Robots, as ubiquitous as they already are, still seem futuristic. This is probably because we think of robots as androids, robots made to look and behave as humans, rather than a wide variety of machines programmed to do human work for us without us having to be there with them.
This aspect of robotics is still far off, though it is approaching. An interesting book that looks into this area of robotics is Loving the Machine: The Art and Science of Japanese Robots, by Timothy N. Hornyak, an excellent book written at a high school or adult level. Nevertheless, the human aspect of robotics stimulates the interest of children and makes robots an attractive method for exploring technology and building skills that will prepare our children for their own futures.
Still thinking about children’s books, though, my oldest daughter and I read six that we found at the library which were all worth the time. I wrote about the first three a while ago. The next three were more age appropriate for my older daughter and more interesting, too.
The best of these was How To Build A Robot, by Clive Gifford. Though published almost 10 years ago, this little book covered all the important issues concerning robots, and managed to be both informative, funny, and the most thought provoking and engaging in its presentation of robotics.

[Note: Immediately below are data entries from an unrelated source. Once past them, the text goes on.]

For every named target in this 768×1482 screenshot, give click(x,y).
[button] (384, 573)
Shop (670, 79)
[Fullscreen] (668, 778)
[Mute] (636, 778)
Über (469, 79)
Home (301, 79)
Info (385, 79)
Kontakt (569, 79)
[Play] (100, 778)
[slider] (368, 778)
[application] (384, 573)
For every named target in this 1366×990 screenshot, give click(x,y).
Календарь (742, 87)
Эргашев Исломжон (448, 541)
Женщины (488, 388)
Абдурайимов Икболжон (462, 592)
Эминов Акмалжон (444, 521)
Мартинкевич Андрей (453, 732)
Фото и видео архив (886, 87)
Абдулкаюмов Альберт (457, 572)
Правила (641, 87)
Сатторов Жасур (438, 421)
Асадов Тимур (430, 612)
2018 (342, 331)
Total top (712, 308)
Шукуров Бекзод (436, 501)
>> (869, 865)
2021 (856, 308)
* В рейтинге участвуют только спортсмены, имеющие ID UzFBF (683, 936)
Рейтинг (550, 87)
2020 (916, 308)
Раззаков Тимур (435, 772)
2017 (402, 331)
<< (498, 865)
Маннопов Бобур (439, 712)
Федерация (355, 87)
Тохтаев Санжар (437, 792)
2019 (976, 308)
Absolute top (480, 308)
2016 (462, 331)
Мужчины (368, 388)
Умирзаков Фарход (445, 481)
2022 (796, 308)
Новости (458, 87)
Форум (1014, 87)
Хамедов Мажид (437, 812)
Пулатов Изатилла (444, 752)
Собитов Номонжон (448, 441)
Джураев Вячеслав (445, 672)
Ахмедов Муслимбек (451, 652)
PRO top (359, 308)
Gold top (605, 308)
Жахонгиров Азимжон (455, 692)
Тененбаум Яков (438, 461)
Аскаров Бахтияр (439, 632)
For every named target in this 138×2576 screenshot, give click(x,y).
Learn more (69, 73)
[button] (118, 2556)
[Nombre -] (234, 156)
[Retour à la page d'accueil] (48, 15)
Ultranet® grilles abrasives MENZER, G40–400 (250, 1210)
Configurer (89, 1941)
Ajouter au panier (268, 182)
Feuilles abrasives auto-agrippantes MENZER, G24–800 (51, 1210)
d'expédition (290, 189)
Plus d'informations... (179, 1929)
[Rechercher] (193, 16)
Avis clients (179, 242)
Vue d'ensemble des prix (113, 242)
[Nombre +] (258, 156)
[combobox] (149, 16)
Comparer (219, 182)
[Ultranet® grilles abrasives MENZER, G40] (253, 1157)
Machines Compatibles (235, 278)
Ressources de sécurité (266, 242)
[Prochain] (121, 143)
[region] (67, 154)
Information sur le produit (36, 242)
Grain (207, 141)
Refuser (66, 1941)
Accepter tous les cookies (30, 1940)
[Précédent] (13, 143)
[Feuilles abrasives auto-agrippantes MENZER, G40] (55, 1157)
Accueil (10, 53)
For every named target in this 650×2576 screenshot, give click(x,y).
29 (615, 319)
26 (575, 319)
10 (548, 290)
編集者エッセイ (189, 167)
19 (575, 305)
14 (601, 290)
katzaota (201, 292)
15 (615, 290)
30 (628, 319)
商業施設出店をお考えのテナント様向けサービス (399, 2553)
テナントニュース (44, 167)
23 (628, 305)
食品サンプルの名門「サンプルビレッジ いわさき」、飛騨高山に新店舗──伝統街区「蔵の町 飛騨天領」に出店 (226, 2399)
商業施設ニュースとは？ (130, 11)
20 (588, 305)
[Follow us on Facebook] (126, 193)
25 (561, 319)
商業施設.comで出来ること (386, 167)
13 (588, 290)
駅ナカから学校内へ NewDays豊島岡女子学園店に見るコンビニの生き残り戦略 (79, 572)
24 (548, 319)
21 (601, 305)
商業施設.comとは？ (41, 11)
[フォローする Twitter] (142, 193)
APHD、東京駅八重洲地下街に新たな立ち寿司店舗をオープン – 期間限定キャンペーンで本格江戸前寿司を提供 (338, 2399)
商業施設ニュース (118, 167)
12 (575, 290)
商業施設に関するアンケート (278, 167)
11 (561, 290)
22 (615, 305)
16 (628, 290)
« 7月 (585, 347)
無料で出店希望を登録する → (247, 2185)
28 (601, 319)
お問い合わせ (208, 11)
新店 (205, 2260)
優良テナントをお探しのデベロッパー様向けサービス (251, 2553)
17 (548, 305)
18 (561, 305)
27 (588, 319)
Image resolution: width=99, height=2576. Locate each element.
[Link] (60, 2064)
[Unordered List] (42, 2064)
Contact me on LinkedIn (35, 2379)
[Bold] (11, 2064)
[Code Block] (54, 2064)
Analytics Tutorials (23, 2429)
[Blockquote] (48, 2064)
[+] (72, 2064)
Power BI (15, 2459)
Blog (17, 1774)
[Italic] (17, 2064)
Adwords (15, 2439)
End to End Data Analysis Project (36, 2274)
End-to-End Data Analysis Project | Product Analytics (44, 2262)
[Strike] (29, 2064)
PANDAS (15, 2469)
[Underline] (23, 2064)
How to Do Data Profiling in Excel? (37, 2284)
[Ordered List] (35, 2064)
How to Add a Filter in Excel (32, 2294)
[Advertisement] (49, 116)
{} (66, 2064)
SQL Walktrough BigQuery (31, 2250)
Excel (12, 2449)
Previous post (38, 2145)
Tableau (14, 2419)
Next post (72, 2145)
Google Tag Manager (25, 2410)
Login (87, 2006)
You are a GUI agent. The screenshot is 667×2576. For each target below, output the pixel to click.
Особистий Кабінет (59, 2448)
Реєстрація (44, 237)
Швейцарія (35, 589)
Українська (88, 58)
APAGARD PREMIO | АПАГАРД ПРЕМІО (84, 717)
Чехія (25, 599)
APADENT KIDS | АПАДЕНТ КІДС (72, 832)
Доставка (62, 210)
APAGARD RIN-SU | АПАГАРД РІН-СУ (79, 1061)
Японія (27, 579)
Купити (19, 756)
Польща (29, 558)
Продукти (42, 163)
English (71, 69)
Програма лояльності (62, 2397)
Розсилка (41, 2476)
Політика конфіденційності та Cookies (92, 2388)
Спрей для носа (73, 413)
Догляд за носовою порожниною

How to Build a Robot consisted of seven chapters that covered what a robot entails, their development from a historical period, the components and their functions, control, teaching robots how to think. Along the way, Gifford supplies simple experiments to show readers how they might approach a problem that robotics engineers face. All of this, along with his witty style and the fun cartoonish illustrations make this book a great introduction.
The next book that I liked was Robot, also by Clive Gifford. This is a Dorling Kindersley book from way back in 1998. I’d like to compare it to the current one, Robot (DK Eyewitness Books, by Roger Bridgman. Like all DK books this was of excellent quality and really strong on photographic illustrations. The text was excellent, just as with How to Build a Robot, but the format was just not as engaging, nor as informative, as How to Build a Robot.
The third of my upper tier of robot books for kids is Robots Among Us: The Challenges and promises of Robotics, by Christopher W. Baker. This short book was really nearly the equal of Robot. It also covered the basics of robotics very well and it had excellent photographs. It was the strongest of all three in its coverage of robotic intelligence and the challenges in programming robots to make decisions and to learn, which are the core to artificial intelligence.